R.Tavares – Biografia

O escritor R. Tavares é advogado trabalhista e escritor. Busca as temáticas universais, alternando suspense, terror e fantasia, porém sempre pintados com referências regionais. Acredita que o domda escrita pode – e deve – ser aperfeiçoado através do estudo das técnicas narrativas dominantes. Além disso, é um leitor compulsivo e trás toda essa bagagem de leitura em seus textos. Especializou-se em Criação Literária pela Universidade da Região da Campanha, além de frequentar inúmeras oficinas de escrita criativa, ministrada por palestrantes como Alcy Cheuiche, Letícia Wierzchowski, André Vianco, Tiago Novaes, dentre outros.

 

Rodrigo Tavares

O que R. Tavares diz sobre sua escrita?

Por isso, escrevo…
Tavares para muitos. Rodrigo para poucos. Nasci aos vinte e nove dias do mês de outubro de 1986. Tive uma infância alegre, conheci por aí os meus grandes amigos que, graças a Deus, conservo até hoje.

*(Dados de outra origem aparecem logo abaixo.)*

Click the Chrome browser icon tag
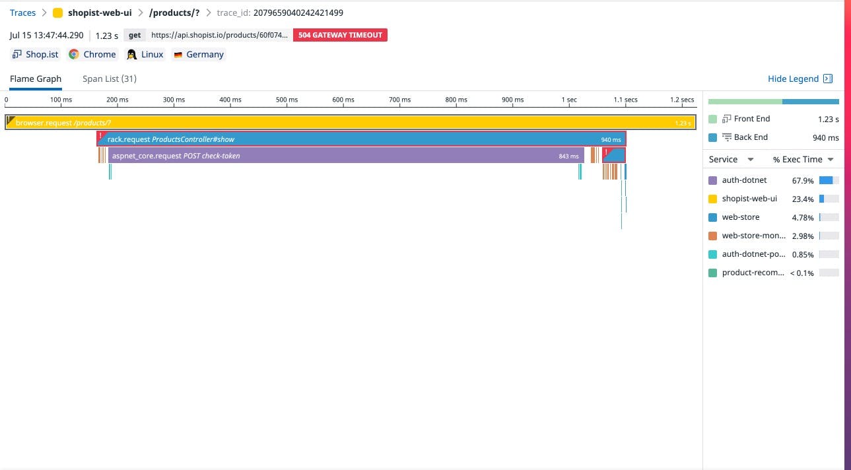Screen dimensions: 851x470 (x=74, y=55)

Fui aquele guri educado, sempre adorei conversar com os mais velhos, muito apegado a minha família, em especial aos meus pais, e minhas avós. Aquele tipo de criança com jeito de gente grande.

Nunca gostei de brinquedos eletrônicos. Sempre preferi assistir a um bom filme, brincar com meus bonecos. Foi aí onde criei minhas primeiras histórias. Fantasias… Sempre tive o estranho hábito de conversar sozinho. As pessoas na rua às vezes reparavam, e eu assoviava, para fingir que estava cantando alguma música.

As melhores lembranças estão nos churrascos de família, feitos pelo meu pai, a mãe me mandando estudar, os verões que passamos no Cassino, as temporadas na estância, as campereadas no zaino velho, as pescarias, os anos no Colégio Espírito Santo, a vergonhosa dificuldade para aprender a andar de bicicleta.

Embora me considere simpático, faço o tipo observador. Gosto de entender os outros, procuro ouvir mais do que falar. Acredito que, em algumas ocasiões, o silêncio é o melhor dos conselhos.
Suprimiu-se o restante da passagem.